April 3, 2016

The Emperor's Blades by Brian Staveley

“Resist faith. Resist trust. Believe only in what you touch with your hands. The rest is error and air.” -Brian Staveley, The Emperor's Blades

Blurb: The Emperor has been murdered, leaving the Annurian Empire in turmoil. Now his progeny must bury their grief and prepare to unmask a conspiracy.

His son Valyn, training for the empire’s deadliest fighting force, hears the news an ocean away. He expected a challenge, but after several ‘accidents’ and a dying soldier’s warning, he realizes his life is also in danger. Yet before Valyn can take action, he must survive the mercenaries’ brutal final initiation.

Meanwhile, the Emperor’s daughter, Minister Adare, hunts her father’s murderer in the capital itself. Court politics can be fatal, but she needs justice. And Kaden, heir to an empire, studies in a remote monastery. Here, the Blank God’s disciples teach their harsh ways – which Kaden must master to unlock their ancient powers. When an imperial delegation arrives, he’s learnt enough to perceive evil intent. But will this keep him alive, as long-hidden powers make their move?

Format: The Emperor's Blades is the first book in the Chronicle of the Unhewn Throne series. I am reviewing the hardcover edition of the novel which is 480 pages in length. It was originally published in January of 2014 by Tor books. The novel is told in the limited 3rd person POV split between the three main characters Valyn, Adare, and Kaden.

Setting: The novel has three primary locations: the capital city of the Annurian empire, a small monastery in the mountains on the fringes of the empire, and the island where the Kettral (the empire's elite fighting force) trains. The three settings are vastly different from one another and each setting plays a key role in the shaping of the three main characters and how they deal with the challenges the plot passes their way. The world building is careful and plenty of time was put into fleshing out not only the environments the characters are placed, but their history as well. 

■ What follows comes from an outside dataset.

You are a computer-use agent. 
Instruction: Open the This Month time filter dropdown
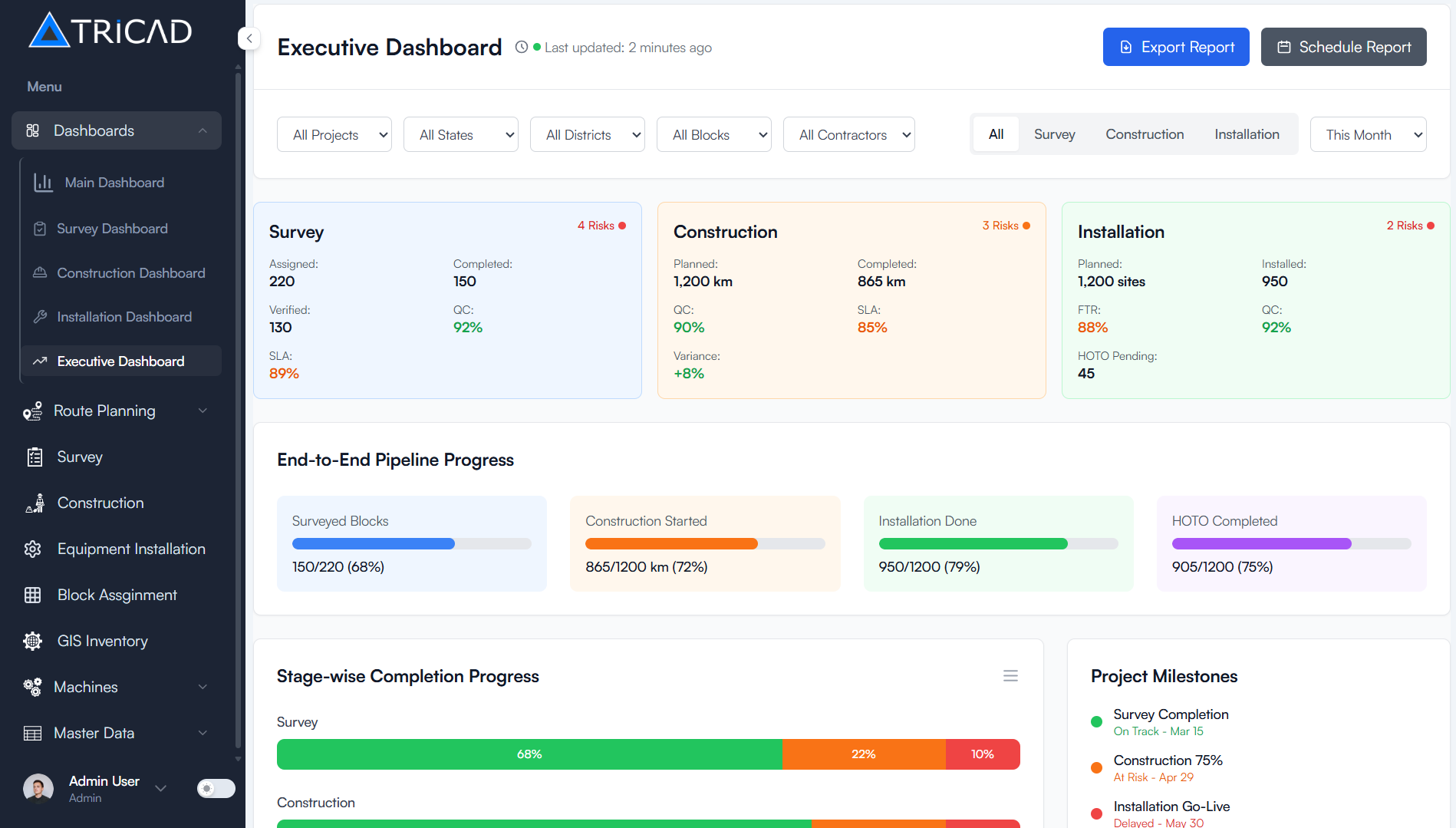click(1368, 134)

Characters: The three main characters are siblings, children of the Emperor of the Annurian Empire, and were separated early in childhood to different parts of the empire. Kaden, the heir, is sent to a monastery where he learns with the monks to master the teachings of the Blank god. Though Kaden does not understand how the role of a monastery and its teachings are relevant to ruling an empire, he soon discovers purpose and weight to what he spent most of his childhood learning. Valyn, not being the heir to the kingdom, is sent to join the Empire's fiercest fighting force. Though the Kettral are not easy people, he becomes hardened and becomes part of a tight fighting unit that will become an invaluable asset to the challenges he faces. Adare, the daughter of the Emperor, does not fit well within the society that is not favorable to women. Earning the title of Minister before her father's passing, it is she who must take charge until Kaden can be found. She will learn how hard it can be as a woman when no one wants to heed her words. 

Plot: The Emperor is slain. While people have been dispatched to find Kaden and bring him back to rule, Kaden must discover and survive the source of mysterious killings at the monastery. While on a training mission, Valyn is confronted by a dying soldier that there is a plot to kill the heir, his brother, and unseat the dead Emperor's line. Soon after, 'accidents' start happening around him and he fears he may be next. Adare seeks to discover and handle her father's true murderer. But her actions may cause instability to an already unstable empire. 

My Thoughts: This was one of the best debut novels I've read in a very long time. Though there were points where I was eager to leave one character's story line for another, it wasn't because of a lack of satisfaction with any of the characters. Rather, I felt that I gravitated towards Valyn's story arc as it became very intense towards the middle and I didn't feel like visiting Kaden or Adare until I found out what happened. The characters were each given a very distinct voice that was molded well by the settings they were each placed in. Seeing how each child of the Emperor dealt with their father's death and the aftermath was really interesting with the tools each child was given in their raising. By the end, the story wrapped up nicely with an action packed grouping of events that lead to a sort of "what are they going to do now?" ending. I am very eager to get into the next book when time allows!

About the Author: Brian has taught literature, religion, history, and philosophy, all subjects that influence his novels, and holds an MA in Creative Writing from Boston University. He works as an editor for Antilever Press, and has published poetry and essays, both in print and on-line. He lives in Vermont with his wife and young son, and divides his time between running trails, splitting wood, writing, and baby-wrangling.